Restate word for word the lines from the one bearing "Given: Copy the bash code block" through the end of the entries below, and leave every picture out.
-------
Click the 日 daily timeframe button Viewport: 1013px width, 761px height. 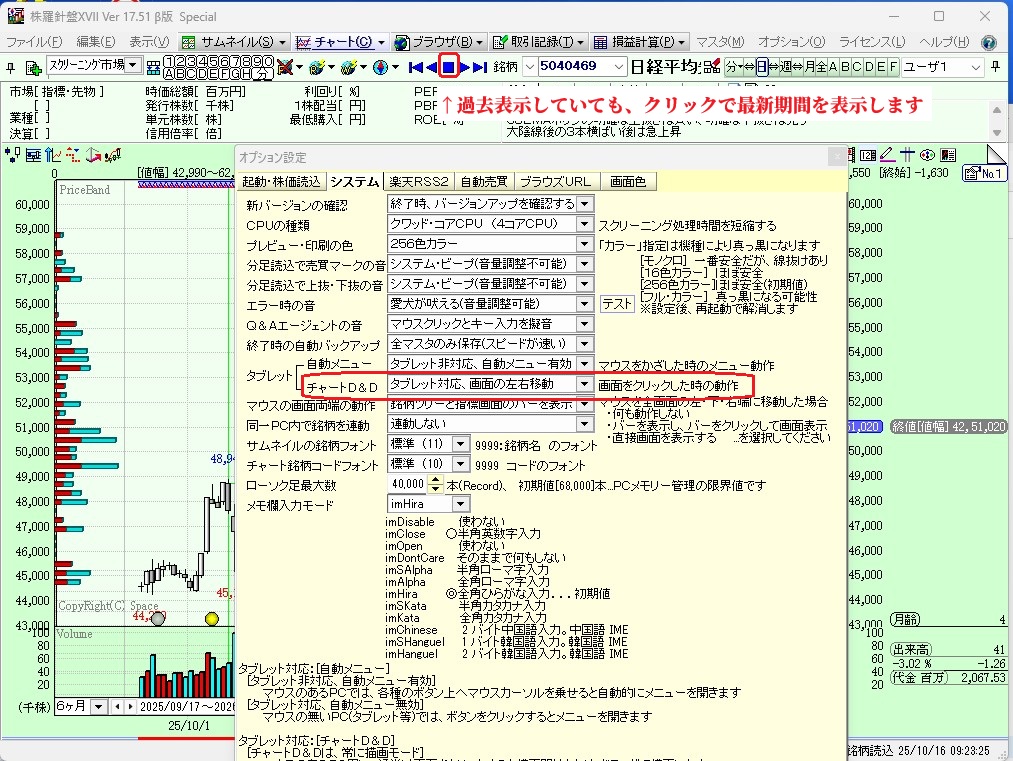761,67
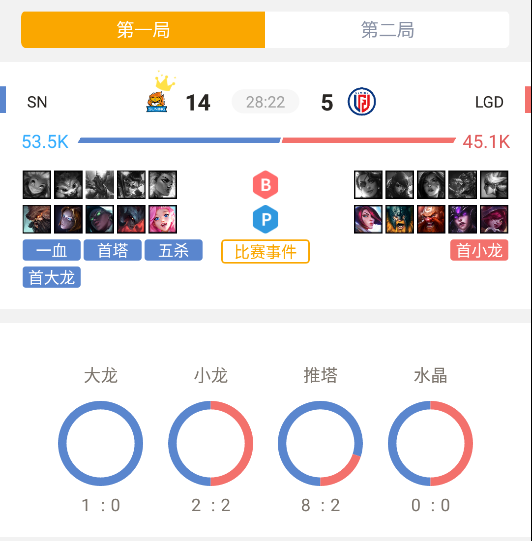Select LGD's first picked champion portrait

(x=368, y=219)
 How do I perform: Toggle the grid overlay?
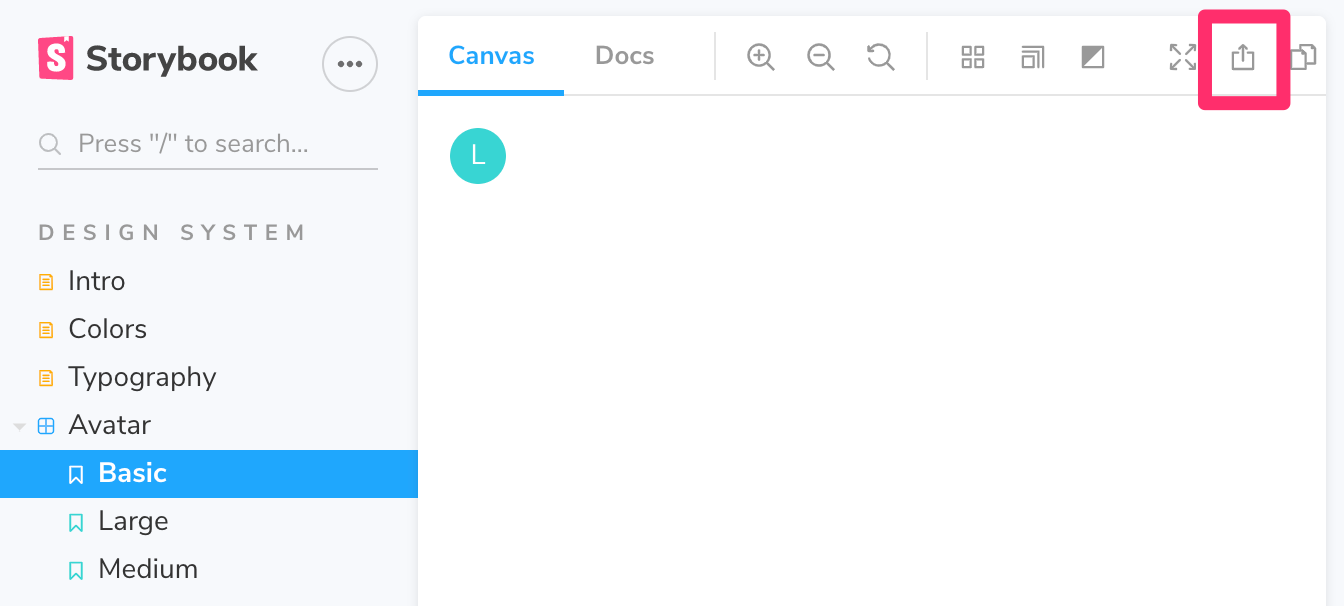972,57
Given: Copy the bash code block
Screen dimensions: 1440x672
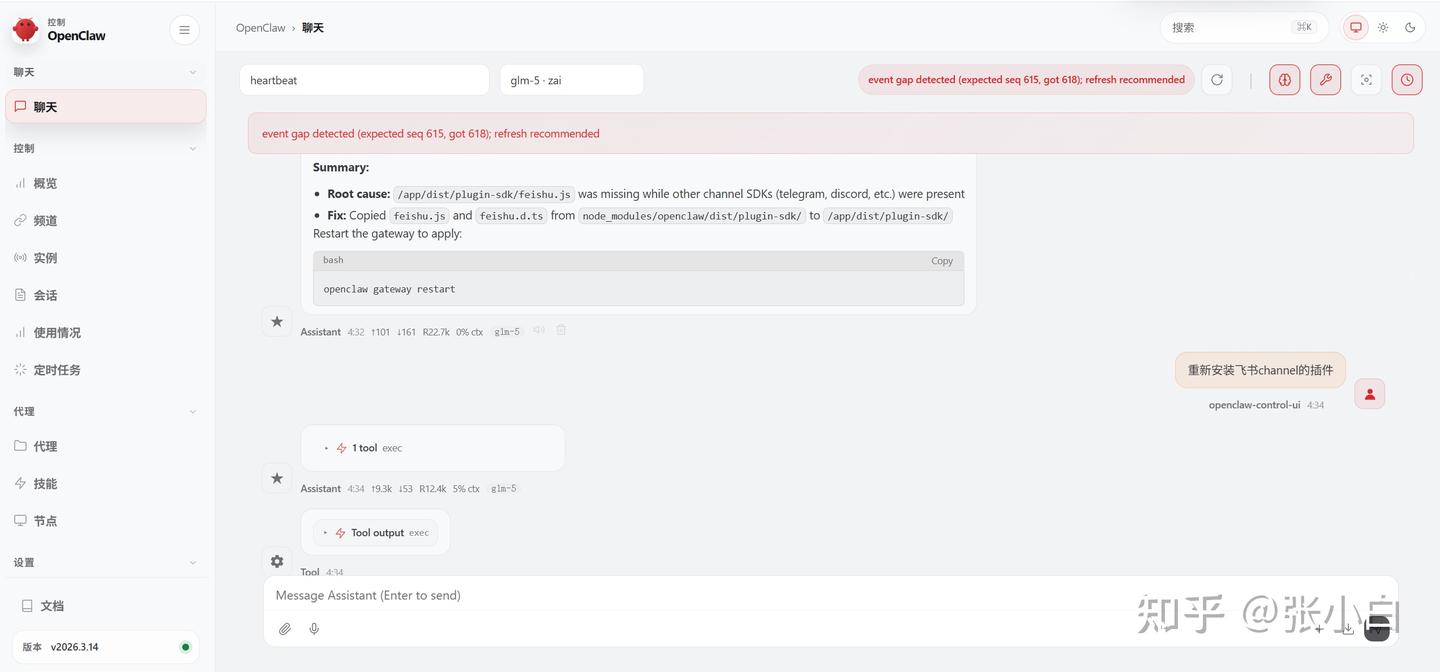Looking at the screenshot, I should pyautogui.click(x=942, y=261).
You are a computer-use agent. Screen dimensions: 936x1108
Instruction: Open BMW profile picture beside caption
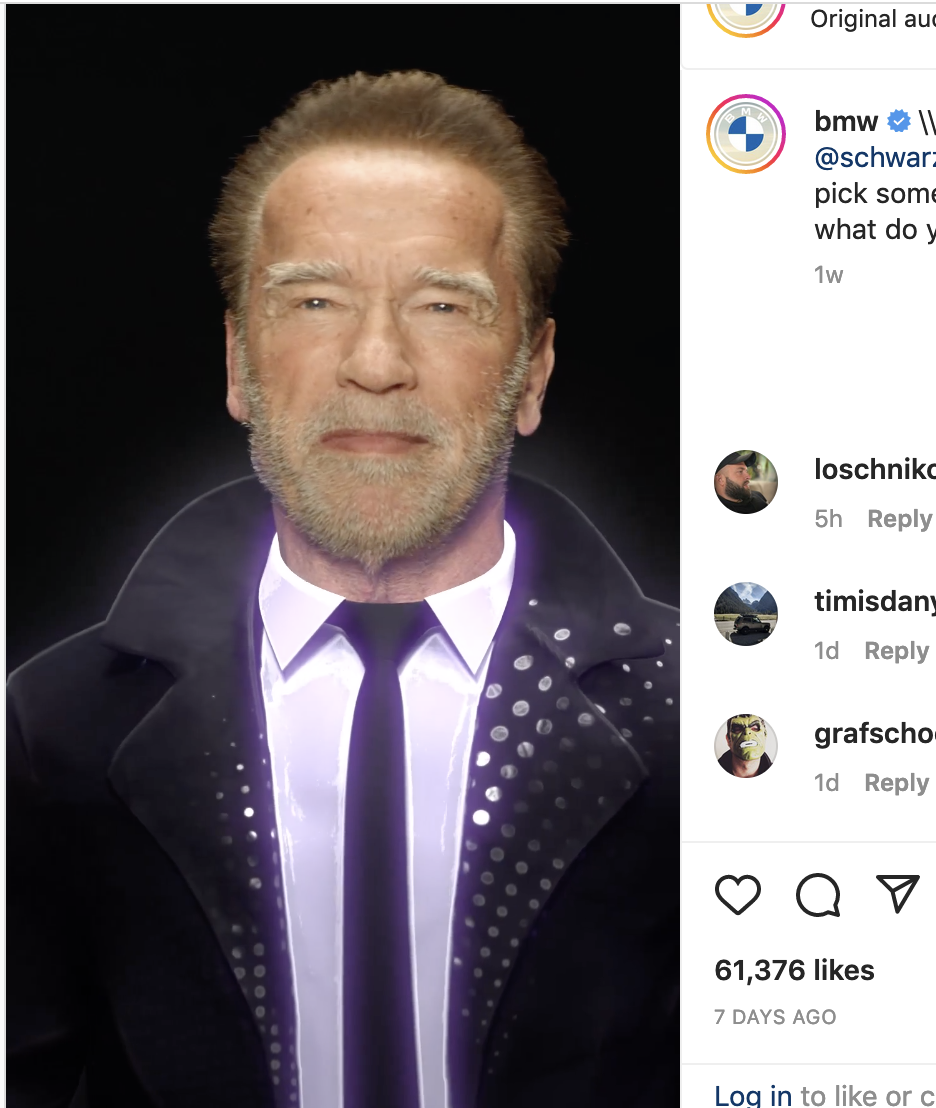pos(746,135)
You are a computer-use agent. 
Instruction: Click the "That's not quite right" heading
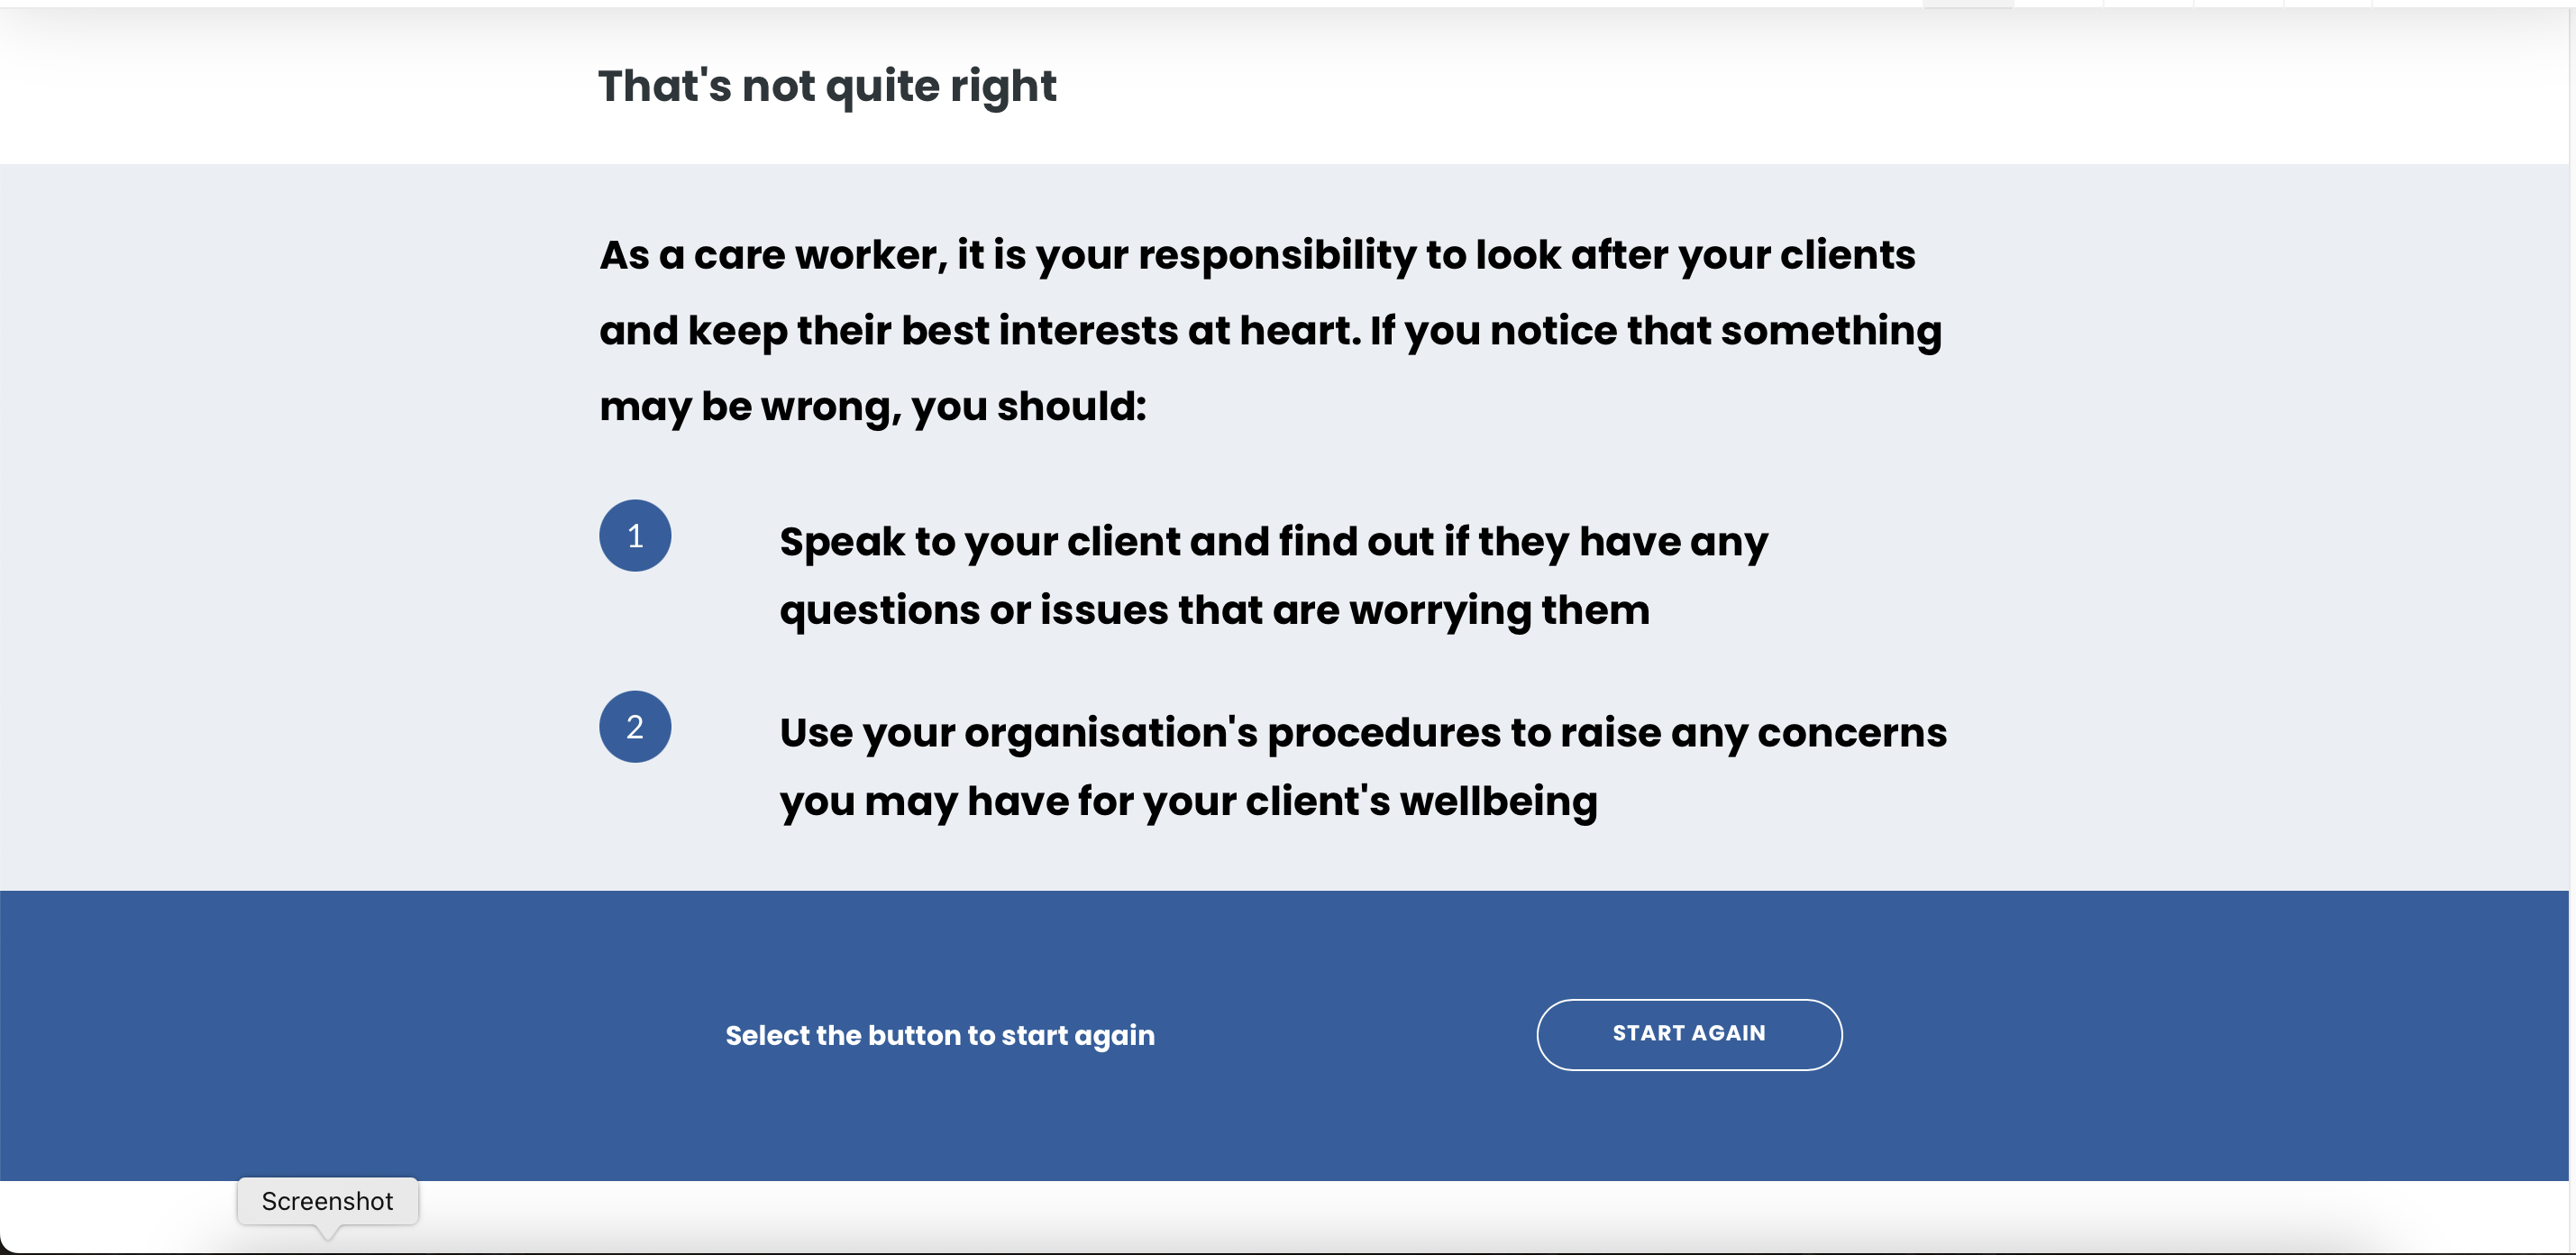(x=827, y=86)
-------
▶ [Exercise result]:
Given: Copy the bash code block
Screen dimensions: 1440x672
Looking at the screenshot, I should pyautogui.click(x=942, y=261).
You are a computer-use agent. Screen dimensions: 936x1108
Instruction: Open BMW profile picture beside caption
pos(746,135)
You are a computer-use agent. 
Instruction: Click the "That's not quite right" heading
(x=827, y=86)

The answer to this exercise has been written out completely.